AIM OF THE EXERCISE:
The records that follow are to be transcribed in full, without their images.

MATERIALS PROVIDED:

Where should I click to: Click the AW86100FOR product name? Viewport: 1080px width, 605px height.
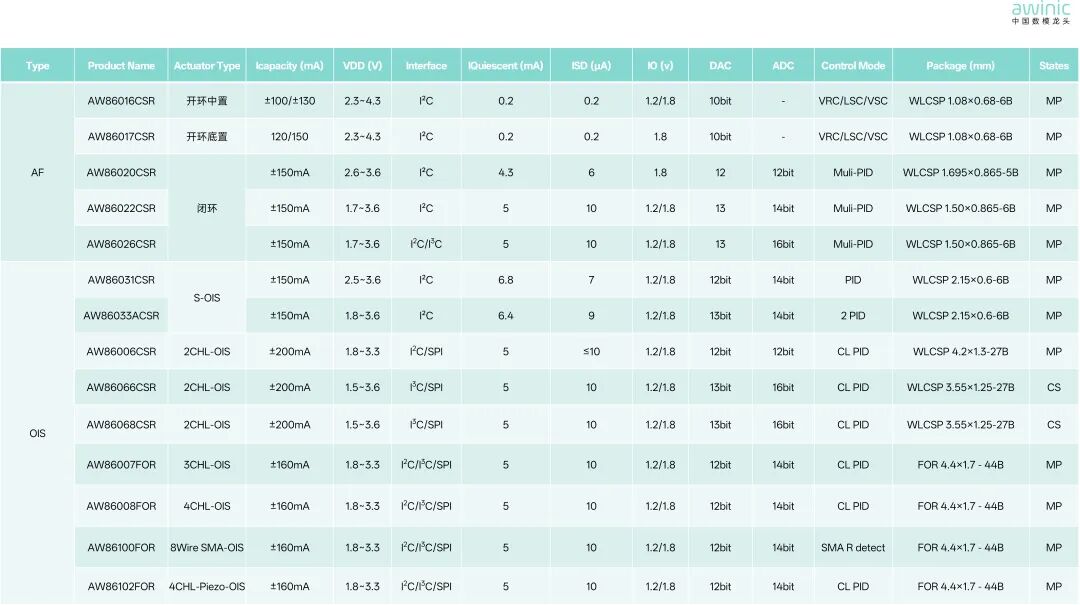coord(121,548)
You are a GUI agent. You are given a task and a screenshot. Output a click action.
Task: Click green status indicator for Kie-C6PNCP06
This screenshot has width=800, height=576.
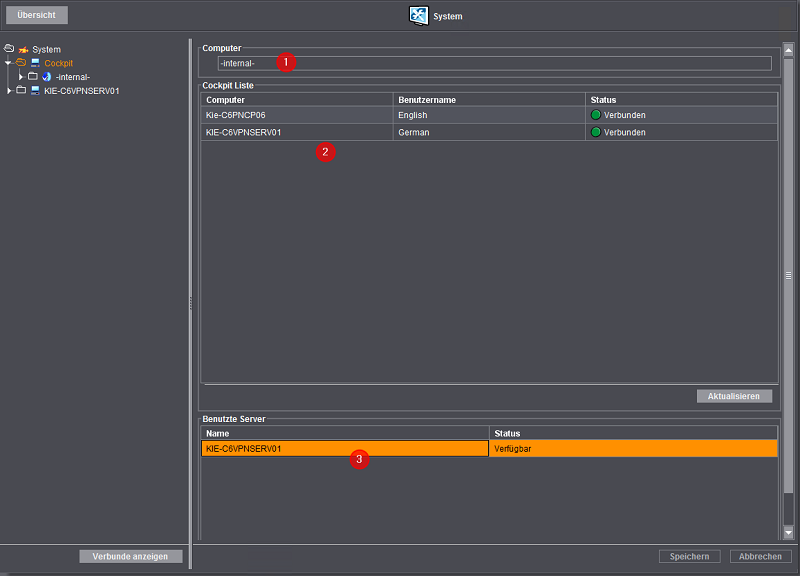pyautogui.click(x=596, y=115)
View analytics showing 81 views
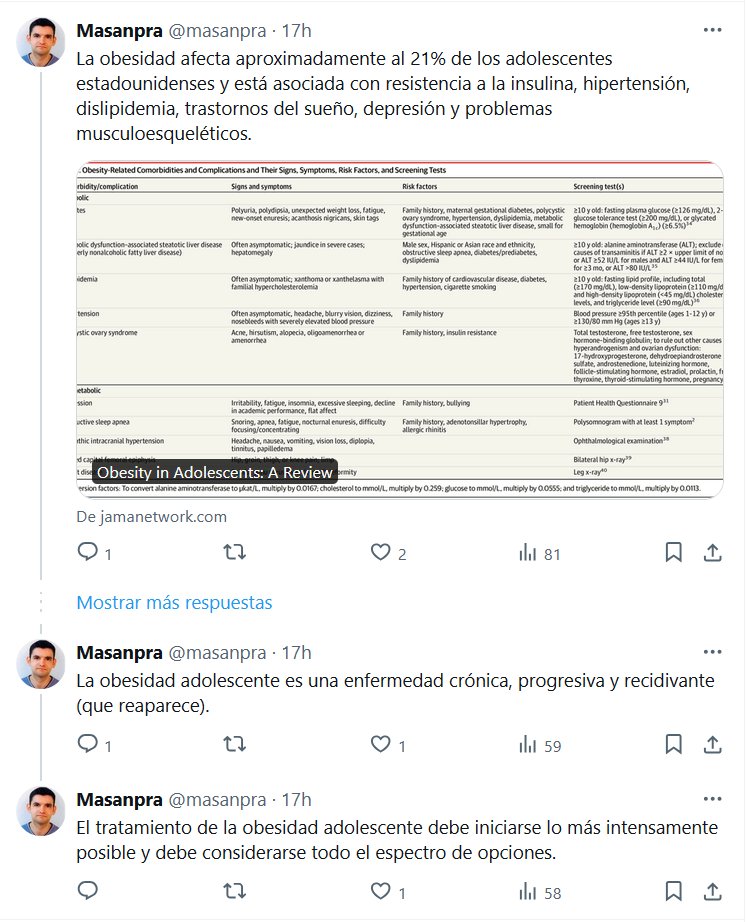This screenshot has height=922, width=746. click(x=539, y=553)
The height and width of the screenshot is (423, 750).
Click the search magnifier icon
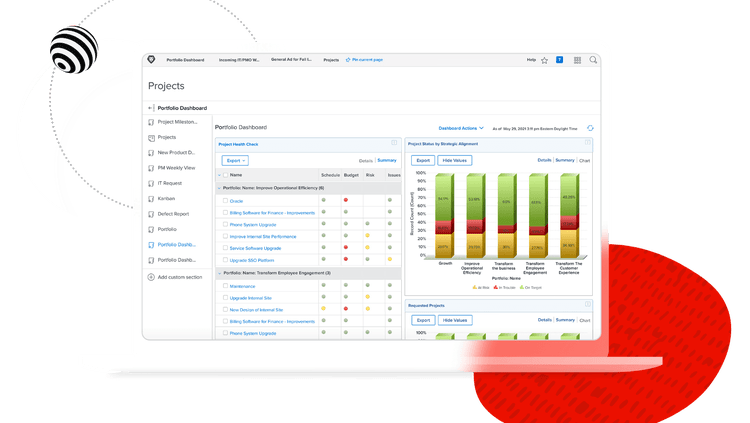tap(593, 60)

REPLY:
Where should I click to: Click the AW86100FOR product name? Viewport: 1080px width, 605px height.
coord(121,548)
You are a GUI agent. You are given a task and a screenshot. Output a click action.
Task: Click green status indicator for Kie-C6PNCP06
This screenshot has width=800, height=576.
pyautogui.click(x=596, y=115)
View analytics showing 81 views
This screenshot has height=922, width=746. click(x=539, y=553)
The height and width of the screenshot is (423, 750).
Click the search magnifier icon
tap(593, 60)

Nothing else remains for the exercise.